- From: James Hopkins <james@idreamincode.co.uk>
- Date: Mon, 4 Jan 2010 12:15:36 +0000
- To: Boris Zbarsky <bzbarsky@MIT.EDU>
- Cc: Brad Kemper <brad.kemper@gmail.com>, www-style list <www-style@w3.org>
# I personally can't envisage a use case where crossing
# textnodes (or element boundaries, for that matter) in
# order to match a single word, would be beneficial.
Looks as though I was being far too narrow-minded when making such a
sweeping statement :)
Having said that, it's easy to see how earlier discussions on such a
text selector (if indeed there were any), would have been blighted by
treating textnode/element boundaries differently in varying scenarios,
and I'm slightly unsure as to why we're considering doing the same
here. I'm of the opinion that we should consider adopting a 'one size
fits all' logic that treats all textnodes in the same way, independent
of their context - whether this means having the ability to cross the
boundaries of textnodes or not.
My thoughts on the following scenarios:-
> Simple example #1:
>
> <!DOCTYPE html>
> <body>
> <script>
> document.body.appendChild(document.createTextNode("ba"));
> document.body.appendChild(document.createTextNode("r"));
> </script>
The authors intention was to create two separate textnodes, thus they
should be treated separately.
> Simple example #2:
>
> <!DOCTYPE html>
> <body>
> ba<!--comment, so the textnodes aren't even quite
> adjacent in the DOM-->r
An HTML comment should be treated similarly to an element node, in
that it acts as delimiter which splits the surrounding text into two
textnodes.
> Simple example #3:
> <!DOCTYPE html>
> <body>
> ba<script></script>r
>
> (again, not even adjacent in the DOM; user-perceived as one word.
See above.
> Simple example #4, equivalent to the above:
>
> <!DOCTYPE html>
> <body>
> ba<script>document.write("r")</script>
See the conclusion near the end of this email for details.
> Example #5, that might depend on the exact parser algorithm used and
> might not ever lead to multiple textnodes in an HTML5 parser but I
> think does in some cases in existing parsers:
>
> <!DOCTYPE html>
> <body>bar
>
> with an HTTP packet boundary between the 'a' and the 'r'.

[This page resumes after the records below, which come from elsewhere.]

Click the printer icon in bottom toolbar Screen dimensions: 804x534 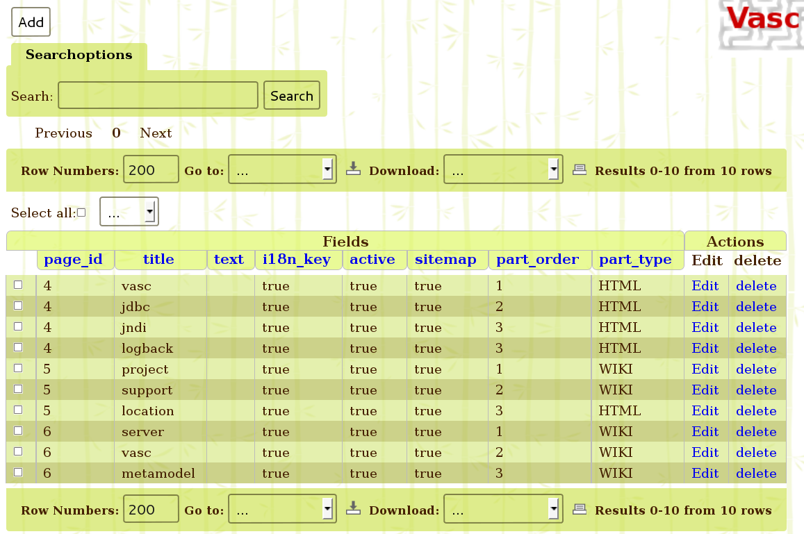[580, 509]

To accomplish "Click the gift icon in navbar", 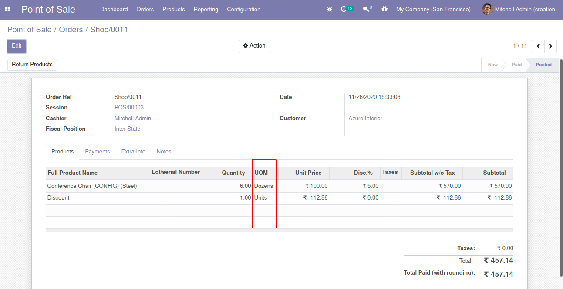I will (x=384, y=9).
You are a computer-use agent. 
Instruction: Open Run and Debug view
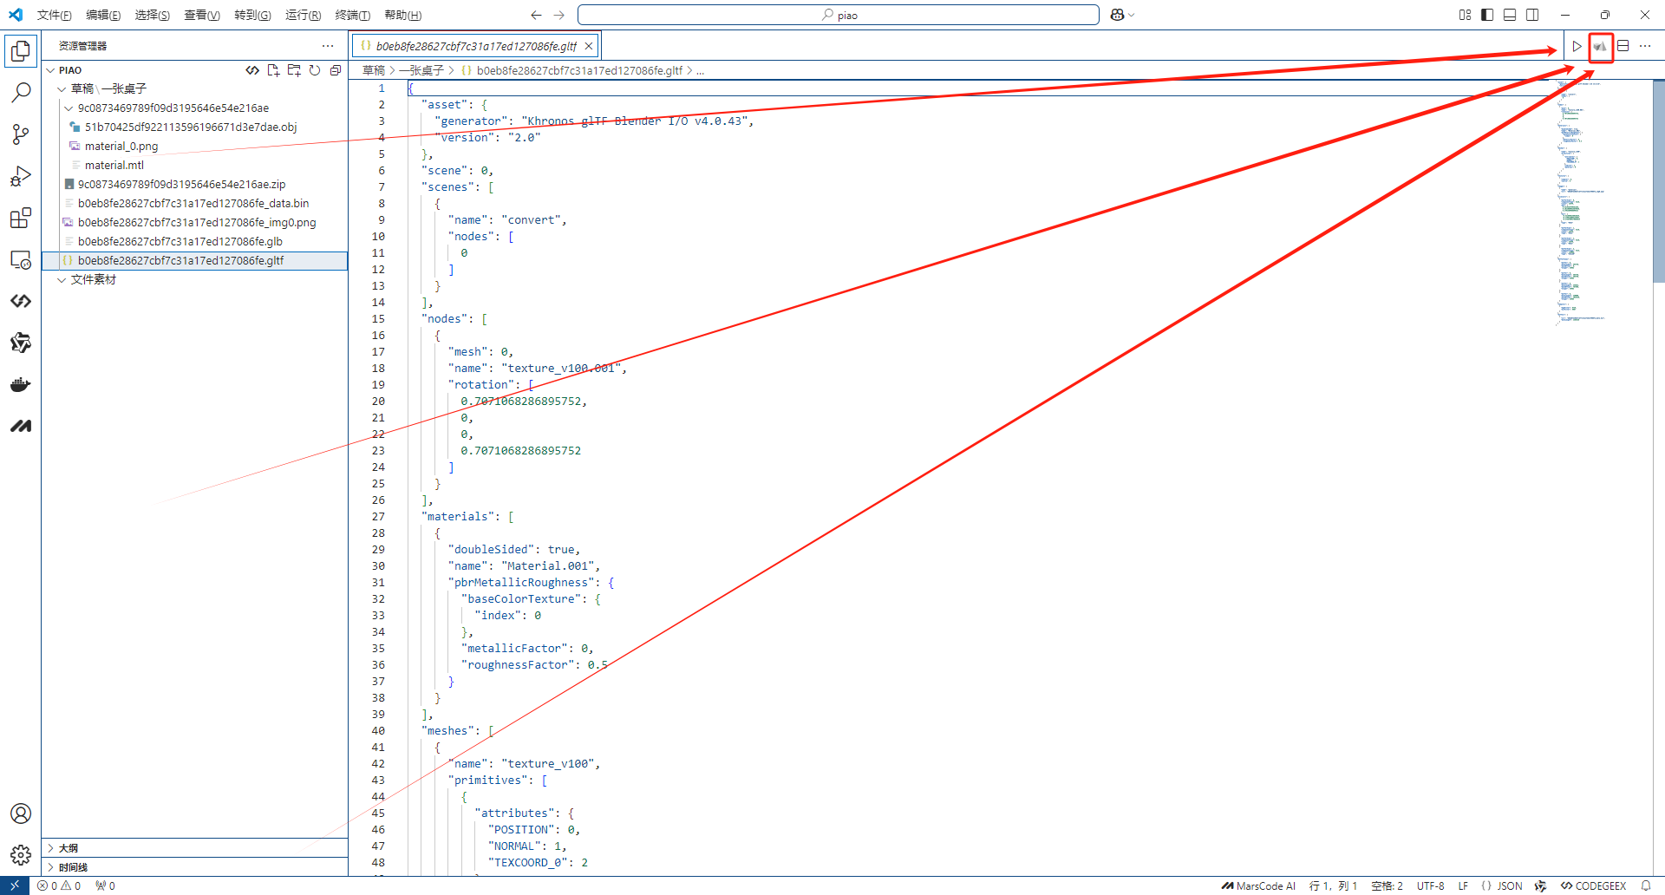[21, 176]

I'm unsure as to what this is :)
> Example #6, which depends on exact behavior still being hammered out
> in the HTML5 spec:
>
> <!DOCTYPE html>
> <body><script>
> document.write("ba"); document.write("r");
> </script>
They're written as two separate entities, so should be treated as such.
> Example #7: editable content (designMode/contentEditable) can
> probably lead to random textnode boundaries as text is inserted,
> then removed, then edited, wrapped in tags, unwrapped from the tags,
> etc. I don't think there's anything that specifies what the
> resulting DOM should look like on the individual textnode level yet.
In conclusion, it makes sense to me that all adjacent textnodes are
treated as separate entities; that is ::text() is excluded from
crossing adjacent textnode boundaries in order to match a single word.
In contrast, the selector _should_ be able to cross one side of an
element's boundary (start-tag or end-tag), so as to match an element's
sibling textnode with any descendant textnodes (with no whitespace
inbetween) of that element which appear in the document source (which
successfully excludes example #4).
As an aside, I believe it would also be beneficial to have the ability
to include multiple strings in the same selector, something
like ::text("foo bar", "test text").
Received on Monday, 4 January 2010 12:16:08 UTC